[This applies on top of git://git.kernel.dk/linux-2.6-block.git for-2.6.32]
When the number of processes performing I/O concurrently increases,
a fixed time slice per process will cause large latencies.
This (v2) patch will scale the time slice assigned to each process,
according to a target latency (tunable from sysfs, default 300ms).
In order to keep fairness among processes, we adopt two devices, w.r.t. v1.
* The number of active processes is computed using a special form of
running average, that quickly follows sudden increases (to keep latency low),
and decrease slowly (to have fairness in spite of rapid decreases of this value).
* The idle time is computed using remaining slice as a maximum.

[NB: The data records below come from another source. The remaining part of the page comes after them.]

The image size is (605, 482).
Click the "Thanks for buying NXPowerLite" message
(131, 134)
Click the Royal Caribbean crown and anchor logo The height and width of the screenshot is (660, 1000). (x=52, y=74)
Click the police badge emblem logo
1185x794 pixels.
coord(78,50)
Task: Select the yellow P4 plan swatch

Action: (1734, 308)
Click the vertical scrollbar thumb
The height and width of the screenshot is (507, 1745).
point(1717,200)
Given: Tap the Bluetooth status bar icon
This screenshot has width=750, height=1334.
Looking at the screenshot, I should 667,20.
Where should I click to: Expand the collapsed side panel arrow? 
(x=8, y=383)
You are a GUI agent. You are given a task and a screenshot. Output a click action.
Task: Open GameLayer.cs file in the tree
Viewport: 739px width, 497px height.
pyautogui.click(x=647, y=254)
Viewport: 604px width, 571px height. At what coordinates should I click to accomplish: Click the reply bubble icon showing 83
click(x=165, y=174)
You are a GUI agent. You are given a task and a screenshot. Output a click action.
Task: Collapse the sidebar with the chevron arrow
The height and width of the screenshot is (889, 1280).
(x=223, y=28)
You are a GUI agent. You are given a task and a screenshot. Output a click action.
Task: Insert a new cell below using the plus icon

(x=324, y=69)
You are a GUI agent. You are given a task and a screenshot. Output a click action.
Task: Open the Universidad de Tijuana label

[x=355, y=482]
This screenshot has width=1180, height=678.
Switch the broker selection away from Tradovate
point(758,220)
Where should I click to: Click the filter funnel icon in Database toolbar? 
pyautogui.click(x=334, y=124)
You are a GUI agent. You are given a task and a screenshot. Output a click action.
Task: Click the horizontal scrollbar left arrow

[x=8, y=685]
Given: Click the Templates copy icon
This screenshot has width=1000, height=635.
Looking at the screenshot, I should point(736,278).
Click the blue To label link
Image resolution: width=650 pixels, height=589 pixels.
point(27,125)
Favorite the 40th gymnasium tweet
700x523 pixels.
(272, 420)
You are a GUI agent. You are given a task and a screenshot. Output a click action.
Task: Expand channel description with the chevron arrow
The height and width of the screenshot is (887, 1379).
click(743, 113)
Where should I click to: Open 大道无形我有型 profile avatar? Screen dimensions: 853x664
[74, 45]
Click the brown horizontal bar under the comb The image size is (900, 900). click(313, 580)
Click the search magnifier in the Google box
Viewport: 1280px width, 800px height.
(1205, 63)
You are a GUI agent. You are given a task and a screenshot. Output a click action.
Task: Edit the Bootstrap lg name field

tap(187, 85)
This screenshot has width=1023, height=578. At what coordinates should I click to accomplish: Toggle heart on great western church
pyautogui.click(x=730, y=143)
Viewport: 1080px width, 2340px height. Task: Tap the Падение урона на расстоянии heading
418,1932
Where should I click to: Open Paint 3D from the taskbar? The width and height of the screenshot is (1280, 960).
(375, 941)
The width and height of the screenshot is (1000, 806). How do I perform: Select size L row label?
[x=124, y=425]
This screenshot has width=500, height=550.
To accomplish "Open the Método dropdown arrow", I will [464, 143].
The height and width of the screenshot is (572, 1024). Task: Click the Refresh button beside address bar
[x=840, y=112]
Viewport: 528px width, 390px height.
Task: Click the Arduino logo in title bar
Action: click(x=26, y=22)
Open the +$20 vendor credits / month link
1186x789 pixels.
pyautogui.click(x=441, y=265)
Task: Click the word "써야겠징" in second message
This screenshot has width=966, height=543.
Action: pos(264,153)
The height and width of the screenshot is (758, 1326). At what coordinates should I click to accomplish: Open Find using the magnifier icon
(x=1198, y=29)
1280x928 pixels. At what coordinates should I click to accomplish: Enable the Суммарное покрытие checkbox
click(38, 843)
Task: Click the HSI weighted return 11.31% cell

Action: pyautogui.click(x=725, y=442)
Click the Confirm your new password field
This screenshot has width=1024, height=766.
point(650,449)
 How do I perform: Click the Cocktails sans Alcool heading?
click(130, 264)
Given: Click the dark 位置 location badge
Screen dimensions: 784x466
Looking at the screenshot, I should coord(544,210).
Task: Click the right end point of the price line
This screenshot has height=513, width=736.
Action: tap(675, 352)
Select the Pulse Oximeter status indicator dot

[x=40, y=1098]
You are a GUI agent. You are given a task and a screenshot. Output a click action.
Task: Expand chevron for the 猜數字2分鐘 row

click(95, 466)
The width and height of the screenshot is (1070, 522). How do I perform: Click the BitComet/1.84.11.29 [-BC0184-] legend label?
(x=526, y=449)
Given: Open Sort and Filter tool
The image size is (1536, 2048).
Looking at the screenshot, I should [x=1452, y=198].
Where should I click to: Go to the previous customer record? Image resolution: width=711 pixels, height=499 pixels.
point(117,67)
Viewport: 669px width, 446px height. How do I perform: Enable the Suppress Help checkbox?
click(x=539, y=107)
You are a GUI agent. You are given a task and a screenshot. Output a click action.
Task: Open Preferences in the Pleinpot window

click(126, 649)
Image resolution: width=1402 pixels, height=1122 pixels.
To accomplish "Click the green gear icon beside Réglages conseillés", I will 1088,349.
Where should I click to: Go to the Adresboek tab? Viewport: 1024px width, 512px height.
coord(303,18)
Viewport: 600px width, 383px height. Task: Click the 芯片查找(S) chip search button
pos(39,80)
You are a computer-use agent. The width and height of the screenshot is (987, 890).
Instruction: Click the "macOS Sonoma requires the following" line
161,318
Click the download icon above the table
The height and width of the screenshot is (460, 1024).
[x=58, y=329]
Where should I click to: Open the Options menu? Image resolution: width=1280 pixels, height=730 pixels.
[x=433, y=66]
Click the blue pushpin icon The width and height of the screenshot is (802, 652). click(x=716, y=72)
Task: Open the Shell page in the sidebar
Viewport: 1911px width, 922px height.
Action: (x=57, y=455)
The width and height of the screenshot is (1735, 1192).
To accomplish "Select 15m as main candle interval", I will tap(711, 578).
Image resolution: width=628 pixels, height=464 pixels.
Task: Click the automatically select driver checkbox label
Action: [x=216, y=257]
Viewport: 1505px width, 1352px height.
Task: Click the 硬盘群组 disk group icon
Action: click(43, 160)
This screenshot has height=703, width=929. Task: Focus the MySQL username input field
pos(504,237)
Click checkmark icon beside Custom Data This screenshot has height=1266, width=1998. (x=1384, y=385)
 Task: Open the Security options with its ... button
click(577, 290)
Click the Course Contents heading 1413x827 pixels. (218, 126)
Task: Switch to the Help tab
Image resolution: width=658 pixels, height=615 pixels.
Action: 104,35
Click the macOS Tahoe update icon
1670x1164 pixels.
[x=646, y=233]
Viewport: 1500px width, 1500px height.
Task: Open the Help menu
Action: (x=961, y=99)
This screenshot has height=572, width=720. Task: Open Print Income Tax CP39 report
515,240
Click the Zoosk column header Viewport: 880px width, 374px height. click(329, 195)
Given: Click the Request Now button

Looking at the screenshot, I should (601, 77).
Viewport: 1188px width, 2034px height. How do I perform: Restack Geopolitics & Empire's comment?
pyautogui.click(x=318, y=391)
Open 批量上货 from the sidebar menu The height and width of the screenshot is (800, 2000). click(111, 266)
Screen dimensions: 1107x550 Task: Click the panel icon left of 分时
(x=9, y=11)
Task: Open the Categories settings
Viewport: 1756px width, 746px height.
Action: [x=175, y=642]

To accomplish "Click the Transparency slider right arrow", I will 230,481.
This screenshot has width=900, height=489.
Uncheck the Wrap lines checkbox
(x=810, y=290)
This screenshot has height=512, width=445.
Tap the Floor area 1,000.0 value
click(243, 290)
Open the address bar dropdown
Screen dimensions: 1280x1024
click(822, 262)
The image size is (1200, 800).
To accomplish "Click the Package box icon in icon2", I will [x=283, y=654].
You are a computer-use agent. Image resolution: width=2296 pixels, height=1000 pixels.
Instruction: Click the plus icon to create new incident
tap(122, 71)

To safeguard sequential bandwidth, we impose a minimum time slice
(computed using 2*cfq_slice_idle as base, adjusted according to priority
and async-ness).
Signed-off-by: Corrado Zoccolo <[email protected]>
---
diff --git a/block/cfq-iosched.c b/block/cfq-iosched.c
index 0e3814b..e1a1e4d 100644
--- a/block/cfq-iosched.c
+++ b/block/cfq-iosched.c
@@ -27,6 +27,8 @@ static const int cfq_slice_sync = HZ / 10;
static int cfq_slice_async = HZ / 25;
static const int cfq_slice_async_rq = 2;
static int cfq_slice_idle = HZ / 125;
+static int cfq_preferred_latency = HZ * 3/10; /* 300 ms */
+static int cfq_queue_hist_divisor = 4;
/*
* offset from end of service tree
@@ -134,6 +136,9 @@ struct cfq_data {
struct rb_root prio_trees[CFQ_PRIO_LISTS];
unsigned int busy_queues;
+ unsigned int busy_queues_avg;
+ unsigned int busy_rt_queues;
+ unsigned int busy_rt_queues_avg;
int rq_in_driver[2];
int sync_flight;
@@ -173,6 +178,8 @@ struct cfq_data {
unsigned int cfq_slice[2];
unsigned int cfq_slice_async_rq;
unsigned int cfq_slice_idle;
+ unsigned int cfq_preferred_latency;
+ unsigned int cfq_queue_hist_divisor;
struct list_head cic_list;
@@ -301,10 +308,37 @@ cfq_prio_to_slice(struct cfq_data *cfqd, struct cfq_queue *cfqq)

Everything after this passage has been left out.